**Instructions for the task:**
Your task is to copy every line of the entries that contains "search".

Data items
- - - -

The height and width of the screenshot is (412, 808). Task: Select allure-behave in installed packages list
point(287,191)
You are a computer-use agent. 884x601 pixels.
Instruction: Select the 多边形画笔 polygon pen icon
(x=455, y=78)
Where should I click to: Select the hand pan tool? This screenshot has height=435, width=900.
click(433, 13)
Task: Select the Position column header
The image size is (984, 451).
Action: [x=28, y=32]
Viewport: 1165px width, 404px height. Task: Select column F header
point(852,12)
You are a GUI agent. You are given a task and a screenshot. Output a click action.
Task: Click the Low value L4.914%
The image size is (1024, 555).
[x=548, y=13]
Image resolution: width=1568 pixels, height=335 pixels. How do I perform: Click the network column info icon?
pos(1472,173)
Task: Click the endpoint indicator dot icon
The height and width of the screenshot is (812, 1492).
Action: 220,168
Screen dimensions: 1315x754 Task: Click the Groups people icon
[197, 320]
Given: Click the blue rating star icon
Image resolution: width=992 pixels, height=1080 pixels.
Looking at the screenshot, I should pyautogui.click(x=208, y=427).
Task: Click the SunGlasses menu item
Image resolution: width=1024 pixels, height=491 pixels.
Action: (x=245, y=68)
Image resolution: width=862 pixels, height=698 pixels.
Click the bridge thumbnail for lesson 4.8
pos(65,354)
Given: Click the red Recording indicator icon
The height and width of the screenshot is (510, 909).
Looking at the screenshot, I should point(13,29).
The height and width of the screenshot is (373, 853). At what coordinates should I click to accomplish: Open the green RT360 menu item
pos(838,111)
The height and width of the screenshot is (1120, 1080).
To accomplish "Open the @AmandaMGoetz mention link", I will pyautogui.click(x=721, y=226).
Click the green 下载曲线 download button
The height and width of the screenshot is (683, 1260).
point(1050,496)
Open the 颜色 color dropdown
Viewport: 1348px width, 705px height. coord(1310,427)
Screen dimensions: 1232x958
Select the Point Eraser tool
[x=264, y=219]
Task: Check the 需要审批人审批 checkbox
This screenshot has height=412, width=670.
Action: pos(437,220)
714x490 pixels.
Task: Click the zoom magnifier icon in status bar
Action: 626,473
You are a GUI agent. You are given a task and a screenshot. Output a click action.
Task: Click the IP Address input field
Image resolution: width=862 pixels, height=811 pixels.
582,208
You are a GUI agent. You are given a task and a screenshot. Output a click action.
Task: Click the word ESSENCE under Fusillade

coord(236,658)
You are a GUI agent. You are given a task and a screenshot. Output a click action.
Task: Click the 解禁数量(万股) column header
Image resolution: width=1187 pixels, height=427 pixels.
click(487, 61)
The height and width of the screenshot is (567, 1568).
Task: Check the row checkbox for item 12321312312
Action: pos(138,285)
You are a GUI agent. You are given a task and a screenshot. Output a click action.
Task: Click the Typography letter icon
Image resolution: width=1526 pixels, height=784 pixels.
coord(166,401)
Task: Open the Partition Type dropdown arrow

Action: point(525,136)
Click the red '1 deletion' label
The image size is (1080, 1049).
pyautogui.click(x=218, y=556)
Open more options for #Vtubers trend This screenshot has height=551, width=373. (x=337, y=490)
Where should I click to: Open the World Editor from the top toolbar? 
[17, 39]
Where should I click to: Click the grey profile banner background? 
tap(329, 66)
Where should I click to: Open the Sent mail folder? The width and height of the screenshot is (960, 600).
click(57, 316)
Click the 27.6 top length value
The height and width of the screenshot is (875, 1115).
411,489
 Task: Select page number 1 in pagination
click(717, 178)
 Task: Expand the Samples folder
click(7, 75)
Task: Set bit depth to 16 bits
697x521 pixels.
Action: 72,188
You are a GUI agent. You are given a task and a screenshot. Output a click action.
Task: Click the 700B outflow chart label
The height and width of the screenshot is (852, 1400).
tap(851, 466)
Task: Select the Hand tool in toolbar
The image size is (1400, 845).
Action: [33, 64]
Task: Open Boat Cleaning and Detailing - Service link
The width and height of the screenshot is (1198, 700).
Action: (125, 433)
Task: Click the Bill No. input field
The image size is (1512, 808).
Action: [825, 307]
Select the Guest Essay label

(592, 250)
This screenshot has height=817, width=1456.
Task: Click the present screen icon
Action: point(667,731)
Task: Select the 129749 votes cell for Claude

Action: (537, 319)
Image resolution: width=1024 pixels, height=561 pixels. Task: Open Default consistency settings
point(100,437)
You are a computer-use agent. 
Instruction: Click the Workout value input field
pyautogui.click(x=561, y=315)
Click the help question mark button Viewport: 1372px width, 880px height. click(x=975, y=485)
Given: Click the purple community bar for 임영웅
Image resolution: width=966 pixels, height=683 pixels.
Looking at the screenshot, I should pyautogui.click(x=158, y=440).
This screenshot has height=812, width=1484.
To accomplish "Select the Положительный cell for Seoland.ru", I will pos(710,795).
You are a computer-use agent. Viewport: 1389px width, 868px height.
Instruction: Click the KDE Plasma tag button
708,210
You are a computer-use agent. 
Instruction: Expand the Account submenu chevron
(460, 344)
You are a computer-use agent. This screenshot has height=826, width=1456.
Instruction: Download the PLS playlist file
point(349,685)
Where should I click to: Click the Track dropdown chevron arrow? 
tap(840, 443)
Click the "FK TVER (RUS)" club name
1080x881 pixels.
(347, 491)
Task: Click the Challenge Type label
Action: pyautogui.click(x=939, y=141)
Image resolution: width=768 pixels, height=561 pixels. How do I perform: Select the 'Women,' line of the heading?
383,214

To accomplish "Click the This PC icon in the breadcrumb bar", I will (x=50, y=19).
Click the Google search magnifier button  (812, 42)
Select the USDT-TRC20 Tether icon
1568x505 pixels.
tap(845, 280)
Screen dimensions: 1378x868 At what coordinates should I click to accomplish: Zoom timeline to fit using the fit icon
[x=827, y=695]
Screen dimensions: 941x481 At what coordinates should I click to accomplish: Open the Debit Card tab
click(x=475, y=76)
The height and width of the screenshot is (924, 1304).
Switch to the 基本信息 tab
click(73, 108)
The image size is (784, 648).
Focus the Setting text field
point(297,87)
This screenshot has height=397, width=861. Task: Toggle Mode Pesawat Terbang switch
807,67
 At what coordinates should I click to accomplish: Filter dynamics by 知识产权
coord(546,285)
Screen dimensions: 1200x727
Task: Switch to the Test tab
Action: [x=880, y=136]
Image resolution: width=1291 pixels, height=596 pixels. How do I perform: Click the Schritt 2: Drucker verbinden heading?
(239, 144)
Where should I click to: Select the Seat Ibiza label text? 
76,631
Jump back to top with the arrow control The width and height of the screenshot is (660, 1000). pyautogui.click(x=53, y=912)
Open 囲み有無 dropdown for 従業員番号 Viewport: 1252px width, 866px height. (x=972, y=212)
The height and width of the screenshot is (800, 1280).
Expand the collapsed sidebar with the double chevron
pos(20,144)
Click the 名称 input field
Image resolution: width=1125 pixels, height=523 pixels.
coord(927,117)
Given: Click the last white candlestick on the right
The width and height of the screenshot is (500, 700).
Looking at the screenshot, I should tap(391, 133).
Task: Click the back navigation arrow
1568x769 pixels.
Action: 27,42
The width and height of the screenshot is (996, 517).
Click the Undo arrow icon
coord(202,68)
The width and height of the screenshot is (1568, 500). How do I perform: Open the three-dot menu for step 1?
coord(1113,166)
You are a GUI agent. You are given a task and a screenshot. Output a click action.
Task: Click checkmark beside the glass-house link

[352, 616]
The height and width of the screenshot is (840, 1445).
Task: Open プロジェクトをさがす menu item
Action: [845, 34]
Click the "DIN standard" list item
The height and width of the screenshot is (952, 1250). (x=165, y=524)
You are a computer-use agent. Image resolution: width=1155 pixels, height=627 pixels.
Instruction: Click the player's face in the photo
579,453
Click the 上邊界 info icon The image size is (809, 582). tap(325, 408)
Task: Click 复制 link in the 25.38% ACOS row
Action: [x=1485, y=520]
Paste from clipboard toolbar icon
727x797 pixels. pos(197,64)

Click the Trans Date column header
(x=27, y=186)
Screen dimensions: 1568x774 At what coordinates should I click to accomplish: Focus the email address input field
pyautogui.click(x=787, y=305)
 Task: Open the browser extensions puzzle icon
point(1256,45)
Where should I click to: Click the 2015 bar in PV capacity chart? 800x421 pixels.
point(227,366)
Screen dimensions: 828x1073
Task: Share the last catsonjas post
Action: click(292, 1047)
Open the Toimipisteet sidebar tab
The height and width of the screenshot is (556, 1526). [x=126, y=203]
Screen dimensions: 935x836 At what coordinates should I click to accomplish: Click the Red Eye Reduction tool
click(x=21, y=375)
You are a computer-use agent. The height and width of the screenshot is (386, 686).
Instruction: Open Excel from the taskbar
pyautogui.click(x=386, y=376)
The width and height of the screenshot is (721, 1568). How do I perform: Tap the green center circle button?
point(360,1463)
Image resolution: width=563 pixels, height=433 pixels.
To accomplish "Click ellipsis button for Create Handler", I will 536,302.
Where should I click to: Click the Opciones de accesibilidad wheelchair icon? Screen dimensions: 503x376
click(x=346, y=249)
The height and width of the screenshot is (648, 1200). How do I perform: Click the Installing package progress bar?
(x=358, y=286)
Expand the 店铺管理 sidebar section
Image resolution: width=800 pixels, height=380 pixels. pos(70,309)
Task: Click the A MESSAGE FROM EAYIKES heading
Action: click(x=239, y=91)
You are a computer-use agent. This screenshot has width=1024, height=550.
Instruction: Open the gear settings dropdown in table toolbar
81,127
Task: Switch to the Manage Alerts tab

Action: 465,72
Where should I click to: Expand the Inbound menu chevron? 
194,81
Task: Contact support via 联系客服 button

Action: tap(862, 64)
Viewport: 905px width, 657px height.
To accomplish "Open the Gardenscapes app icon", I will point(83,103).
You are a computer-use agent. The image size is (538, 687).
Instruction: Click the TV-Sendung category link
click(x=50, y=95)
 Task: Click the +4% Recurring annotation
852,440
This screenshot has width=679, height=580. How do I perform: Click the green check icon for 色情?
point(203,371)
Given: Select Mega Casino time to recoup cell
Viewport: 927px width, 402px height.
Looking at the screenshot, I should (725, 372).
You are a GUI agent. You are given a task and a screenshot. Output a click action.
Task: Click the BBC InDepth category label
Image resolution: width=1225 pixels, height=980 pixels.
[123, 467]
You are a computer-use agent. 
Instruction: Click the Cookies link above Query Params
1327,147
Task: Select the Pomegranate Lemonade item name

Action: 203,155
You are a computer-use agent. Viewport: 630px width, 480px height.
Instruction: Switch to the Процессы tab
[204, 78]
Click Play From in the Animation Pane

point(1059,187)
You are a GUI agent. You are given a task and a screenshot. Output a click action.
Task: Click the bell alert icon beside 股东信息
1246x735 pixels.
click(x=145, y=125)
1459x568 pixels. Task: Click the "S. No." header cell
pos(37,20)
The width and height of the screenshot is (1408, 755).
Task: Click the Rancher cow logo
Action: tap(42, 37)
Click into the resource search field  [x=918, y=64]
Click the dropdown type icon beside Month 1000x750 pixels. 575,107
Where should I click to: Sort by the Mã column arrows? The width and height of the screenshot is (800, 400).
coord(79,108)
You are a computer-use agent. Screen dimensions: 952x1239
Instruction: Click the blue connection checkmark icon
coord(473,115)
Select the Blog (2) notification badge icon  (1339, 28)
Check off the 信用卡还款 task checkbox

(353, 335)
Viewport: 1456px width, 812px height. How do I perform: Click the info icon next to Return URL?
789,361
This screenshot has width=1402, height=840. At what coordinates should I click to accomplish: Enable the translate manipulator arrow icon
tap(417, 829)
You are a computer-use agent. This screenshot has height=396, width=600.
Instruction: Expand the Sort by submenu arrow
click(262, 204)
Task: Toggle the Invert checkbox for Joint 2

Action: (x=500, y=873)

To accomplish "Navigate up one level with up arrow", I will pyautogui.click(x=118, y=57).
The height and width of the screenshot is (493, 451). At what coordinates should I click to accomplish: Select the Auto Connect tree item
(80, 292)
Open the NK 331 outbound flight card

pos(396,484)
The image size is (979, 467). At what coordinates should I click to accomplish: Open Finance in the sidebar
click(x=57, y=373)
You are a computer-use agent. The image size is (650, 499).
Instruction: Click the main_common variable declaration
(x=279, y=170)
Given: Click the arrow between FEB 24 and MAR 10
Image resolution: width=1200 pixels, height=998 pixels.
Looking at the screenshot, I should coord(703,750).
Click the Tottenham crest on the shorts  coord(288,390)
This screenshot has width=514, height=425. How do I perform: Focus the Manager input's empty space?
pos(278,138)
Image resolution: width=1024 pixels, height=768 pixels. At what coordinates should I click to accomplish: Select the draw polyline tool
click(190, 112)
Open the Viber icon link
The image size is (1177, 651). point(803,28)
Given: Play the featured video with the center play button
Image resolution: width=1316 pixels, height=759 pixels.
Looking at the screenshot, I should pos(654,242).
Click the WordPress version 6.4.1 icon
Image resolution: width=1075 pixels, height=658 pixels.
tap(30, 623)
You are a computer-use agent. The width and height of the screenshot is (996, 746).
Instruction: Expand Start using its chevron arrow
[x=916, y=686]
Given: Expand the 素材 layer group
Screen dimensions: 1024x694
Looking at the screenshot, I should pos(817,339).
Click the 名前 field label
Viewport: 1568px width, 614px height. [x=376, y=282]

- - - -

**Response for this exercise:**
Click the Google search magnifier button  (812, 42)
Click into the resource search field  [x=918, y=64]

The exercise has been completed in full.